We Asked Troye Sivan To Interview Two Mardi Gras ’78ers About LGBTIQ Activism

"It's because of people like you that people like me can even exist and be in this room right now."

Troye Sivan

Bloom, Troye Sivan’s sophomore album, is a queer declaration of sexual and artistic confidence — a still blossoming sound in pop, though Sivan’s pushing it into a stadium setting.

In January, Sivan dropped ‘My My My!’, a song Isabella Trimboli described in Music Junkee’s best songs of 2018 (so far) as a “joyful, horny euphoria”, a sensual three-minutes where Sivan loses himself to synths and the joy of lust. Much like Janelle Monáe’s ‘Make Me Feel’, it’s an embrace of same-sex eroticism: suitably, in its music video, we see Sivan strut and saunter, owning his sexuality.

Which, for all the LGBTIQ progress of the past few years, still feels rare. Queerness is usually depicted in opposition — forged in the fires of oppression, pride defined against structures that enforce shame. Which remains vital for as long as there is discrimination, of course. But it is freeing to hear something queer which is defined by joy, defiant in its exuberance.

“Ultimately, it’s a love album,” Sivan told EW recently. “Almost all the songs are these really passionate, longing love songs, and I had a really good time writing about that because, before this album, I didn’t know what me writing happy music even sounded like.”

Bloom is an embrace of queerness without shackles: it turns what is defined as disgusting by some and proves its beauty not by argument, but by expression. Its namesake single is a ‘bop about bottoming‘, after all — something still restricted to the realm of the carnal, rather than the tenderness Sivan paints it with.

Written with long-term collaborators Leland, Allie X and Bram Inscore, then produced by heavyweights Ariel Rechsthaid and Max Martin, Bloom merges the intimacy of 2015 debut Blue Neighbourhood with stadium-ready pop.

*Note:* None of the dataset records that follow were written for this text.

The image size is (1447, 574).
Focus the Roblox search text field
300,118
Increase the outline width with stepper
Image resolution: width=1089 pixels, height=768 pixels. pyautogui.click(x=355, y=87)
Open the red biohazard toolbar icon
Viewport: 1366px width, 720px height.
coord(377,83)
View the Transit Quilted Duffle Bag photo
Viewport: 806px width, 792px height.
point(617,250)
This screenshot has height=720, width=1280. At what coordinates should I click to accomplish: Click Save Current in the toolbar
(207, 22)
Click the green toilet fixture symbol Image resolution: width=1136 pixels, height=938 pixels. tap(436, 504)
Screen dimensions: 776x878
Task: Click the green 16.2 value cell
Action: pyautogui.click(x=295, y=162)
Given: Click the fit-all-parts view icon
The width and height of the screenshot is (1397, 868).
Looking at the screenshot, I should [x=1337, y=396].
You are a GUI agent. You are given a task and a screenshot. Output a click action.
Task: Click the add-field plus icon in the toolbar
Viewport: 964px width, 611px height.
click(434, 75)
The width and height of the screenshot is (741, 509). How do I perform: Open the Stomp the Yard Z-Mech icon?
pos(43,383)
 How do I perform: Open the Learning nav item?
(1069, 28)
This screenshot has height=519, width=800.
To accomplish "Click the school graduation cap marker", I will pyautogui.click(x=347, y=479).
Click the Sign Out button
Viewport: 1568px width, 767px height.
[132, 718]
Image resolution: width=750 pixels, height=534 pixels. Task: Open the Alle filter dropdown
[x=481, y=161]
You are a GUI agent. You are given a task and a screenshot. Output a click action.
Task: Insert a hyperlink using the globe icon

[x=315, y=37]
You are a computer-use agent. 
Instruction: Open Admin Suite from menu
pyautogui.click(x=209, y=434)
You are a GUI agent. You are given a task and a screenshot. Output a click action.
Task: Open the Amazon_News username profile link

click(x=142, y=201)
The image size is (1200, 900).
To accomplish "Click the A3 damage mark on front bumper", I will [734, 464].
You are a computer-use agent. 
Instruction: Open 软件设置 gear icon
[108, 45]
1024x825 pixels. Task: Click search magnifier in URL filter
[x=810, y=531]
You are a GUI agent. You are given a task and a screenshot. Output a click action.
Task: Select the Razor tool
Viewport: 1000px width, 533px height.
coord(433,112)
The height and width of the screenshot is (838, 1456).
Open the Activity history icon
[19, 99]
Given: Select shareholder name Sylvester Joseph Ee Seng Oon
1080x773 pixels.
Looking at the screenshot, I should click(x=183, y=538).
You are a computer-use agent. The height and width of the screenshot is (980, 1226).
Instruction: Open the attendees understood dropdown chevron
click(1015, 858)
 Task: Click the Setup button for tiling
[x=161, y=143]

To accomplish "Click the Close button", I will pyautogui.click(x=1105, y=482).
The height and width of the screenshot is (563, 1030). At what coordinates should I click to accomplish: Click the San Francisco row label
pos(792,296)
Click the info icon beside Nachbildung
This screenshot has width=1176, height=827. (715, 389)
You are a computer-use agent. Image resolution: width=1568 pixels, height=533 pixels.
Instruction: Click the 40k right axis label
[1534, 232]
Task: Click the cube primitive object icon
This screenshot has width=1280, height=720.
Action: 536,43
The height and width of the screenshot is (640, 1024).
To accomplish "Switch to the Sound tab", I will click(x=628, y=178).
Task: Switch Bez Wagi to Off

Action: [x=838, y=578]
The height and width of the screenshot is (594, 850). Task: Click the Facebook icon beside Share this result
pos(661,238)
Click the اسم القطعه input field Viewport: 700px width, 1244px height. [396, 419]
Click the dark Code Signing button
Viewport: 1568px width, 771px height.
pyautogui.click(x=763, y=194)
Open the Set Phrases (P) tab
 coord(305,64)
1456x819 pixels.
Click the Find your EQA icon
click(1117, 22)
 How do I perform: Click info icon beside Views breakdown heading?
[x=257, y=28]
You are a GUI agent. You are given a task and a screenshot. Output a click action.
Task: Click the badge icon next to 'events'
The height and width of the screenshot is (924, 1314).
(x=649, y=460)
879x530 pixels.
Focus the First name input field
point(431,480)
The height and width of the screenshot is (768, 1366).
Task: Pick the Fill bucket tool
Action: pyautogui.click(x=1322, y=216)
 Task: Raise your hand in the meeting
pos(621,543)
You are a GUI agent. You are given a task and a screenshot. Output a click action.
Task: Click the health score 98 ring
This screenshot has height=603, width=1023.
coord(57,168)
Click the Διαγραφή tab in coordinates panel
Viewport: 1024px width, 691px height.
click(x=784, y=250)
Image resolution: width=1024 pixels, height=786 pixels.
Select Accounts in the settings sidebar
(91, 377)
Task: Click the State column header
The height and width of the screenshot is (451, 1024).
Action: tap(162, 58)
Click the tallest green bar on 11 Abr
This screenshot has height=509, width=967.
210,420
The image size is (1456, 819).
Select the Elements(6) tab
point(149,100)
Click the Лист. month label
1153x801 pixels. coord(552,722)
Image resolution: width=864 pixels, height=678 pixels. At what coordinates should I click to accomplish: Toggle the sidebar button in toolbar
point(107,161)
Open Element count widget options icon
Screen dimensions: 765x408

If Blue Neighbourhood was a maelstrom of suburban longing and teenage frustrations — where everything is life-or-death, and relationships turn into a cinematic mini-series — then Bloom comes from a place of excited self-assurance. As the album weaves through domestic comfort (‘Dance To This’), and devotion (‘Animal’, ‘What A Heavenly Way To Die’), Sivan revels in the joy of being utterly whipped, of a love which opens you up.

He’s not alone, either: in 2018 alone, LGBTIQ pop acts like Ryan Beatty, Janelle Monáe, Years And Years, Hayley Kiyoko, Ah-Mer-Ah-Su and Rina Sawayama (for starters) are serving up celebratory and sensual releases.

Of course, covertness was once the language of queer love: it’s worth remembering that this openness is only possible due to the thousands of LGBTIQ activists that have come before.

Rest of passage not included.